Loss of savings is a relatively common cause of protests in China, despite rampant efforts by the stability-obsessed Chinese Communist Party to prevent public unrest. In recent years, crackdowns on poorly regulated financial products and peer-to-peer lending have repeatedly drawn investors to the capital to pressure the authorities to make up for losses.
Rural banks in China are currently the focal point of a government drive to rein in debt. These institutions make up about 29 percent of all high-risk financial entities in the country as of mid-2021, according to the People’s Bank of China.
In the face of increased competition from large institutions, many small banks in recent years have tried to attract depositors who use higher interest rates as well as register customers from all over the country for online services.

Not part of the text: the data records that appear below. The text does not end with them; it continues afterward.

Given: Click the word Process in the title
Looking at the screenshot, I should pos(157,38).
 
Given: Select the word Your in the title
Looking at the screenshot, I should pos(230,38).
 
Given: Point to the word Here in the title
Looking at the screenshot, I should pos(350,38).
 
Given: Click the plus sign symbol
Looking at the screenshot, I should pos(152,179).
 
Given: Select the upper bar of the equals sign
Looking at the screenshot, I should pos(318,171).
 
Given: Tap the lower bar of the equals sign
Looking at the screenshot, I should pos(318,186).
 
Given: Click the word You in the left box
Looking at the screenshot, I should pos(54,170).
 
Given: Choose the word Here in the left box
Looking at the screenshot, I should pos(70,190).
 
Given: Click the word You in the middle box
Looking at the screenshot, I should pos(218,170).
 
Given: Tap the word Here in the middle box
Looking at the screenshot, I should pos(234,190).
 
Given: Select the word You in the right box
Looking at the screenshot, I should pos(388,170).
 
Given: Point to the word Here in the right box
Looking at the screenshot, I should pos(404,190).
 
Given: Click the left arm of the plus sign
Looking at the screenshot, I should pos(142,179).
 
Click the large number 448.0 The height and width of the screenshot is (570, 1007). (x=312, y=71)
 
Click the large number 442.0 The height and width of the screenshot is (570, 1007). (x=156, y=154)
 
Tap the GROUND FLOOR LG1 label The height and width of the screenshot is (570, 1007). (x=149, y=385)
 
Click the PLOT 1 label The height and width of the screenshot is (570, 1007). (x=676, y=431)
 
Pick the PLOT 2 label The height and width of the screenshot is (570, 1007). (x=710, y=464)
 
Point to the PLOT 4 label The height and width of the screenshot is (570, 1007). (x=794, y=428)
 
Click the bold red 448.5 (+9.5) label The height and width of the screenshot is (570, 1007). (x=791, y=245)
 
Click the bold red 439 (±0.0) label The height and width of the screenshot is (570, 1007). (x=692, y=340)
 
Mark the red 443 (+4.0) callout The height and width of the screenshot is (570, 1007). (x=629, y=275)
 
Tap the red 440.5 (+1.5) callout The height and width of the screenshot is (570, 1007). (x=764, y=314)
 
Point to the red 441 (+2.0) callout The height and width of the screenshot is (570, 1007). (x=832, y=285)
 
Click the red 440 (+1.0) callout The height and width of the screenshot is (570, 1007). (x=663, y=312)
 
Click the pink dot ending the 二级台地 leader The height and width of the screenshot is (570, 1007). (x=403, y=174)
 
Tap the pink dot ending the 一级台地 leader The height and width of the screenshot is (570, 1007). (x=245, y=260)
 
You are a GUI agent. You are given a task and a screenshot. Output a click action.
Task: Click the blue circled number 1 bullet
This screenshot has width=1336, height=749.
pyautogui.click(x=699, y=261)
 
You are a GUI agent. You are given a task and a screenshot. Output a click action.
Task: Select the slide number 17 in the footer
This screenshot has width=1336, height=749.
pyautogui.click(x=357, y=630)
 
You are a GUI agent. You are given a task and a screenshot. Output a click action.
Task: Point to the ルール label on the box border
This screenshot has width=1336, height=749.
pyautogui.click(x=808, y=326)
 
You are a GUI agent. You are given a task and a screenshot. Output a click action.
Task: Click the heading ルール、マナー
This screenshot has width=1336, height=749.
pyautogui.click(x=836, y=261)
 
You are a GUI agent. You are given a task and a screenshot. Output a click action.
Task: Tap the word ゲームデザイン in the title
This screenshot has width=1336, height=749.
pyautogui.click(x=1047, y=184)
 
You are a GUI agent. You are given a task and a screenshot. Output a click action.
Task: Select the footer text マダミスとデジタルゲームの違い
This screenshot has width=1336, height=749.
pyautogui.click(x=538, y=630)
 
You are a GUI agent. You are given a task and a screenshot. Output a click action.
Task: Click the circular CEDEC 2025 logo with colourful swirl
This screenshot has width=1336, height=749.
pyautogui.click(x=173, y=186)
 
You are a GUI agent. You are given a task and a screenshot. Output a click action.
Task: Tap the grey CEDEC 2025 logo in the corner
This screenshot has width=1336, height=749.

He Ping, a professor at Renmin University’s School of Finance, told Sanlian Lifeweek that regulations for banks were not put in place to finance the Internet.
The Henan Banking and Insurance Regulatory Commission said Sunday that it will speed up the verification process for customers of the four village banks under investigation and announce a solution to the problem soon.
However, depositors continue to look for ways to pressure the Henan government not to ignore the case, including commenting under the official Weibo account of the US Embassy in China. Quickly report on Zhengzhou. One user wrote on Sunday Save Us.
Vic Chiang in Taipei, Taiwan contributed to this report.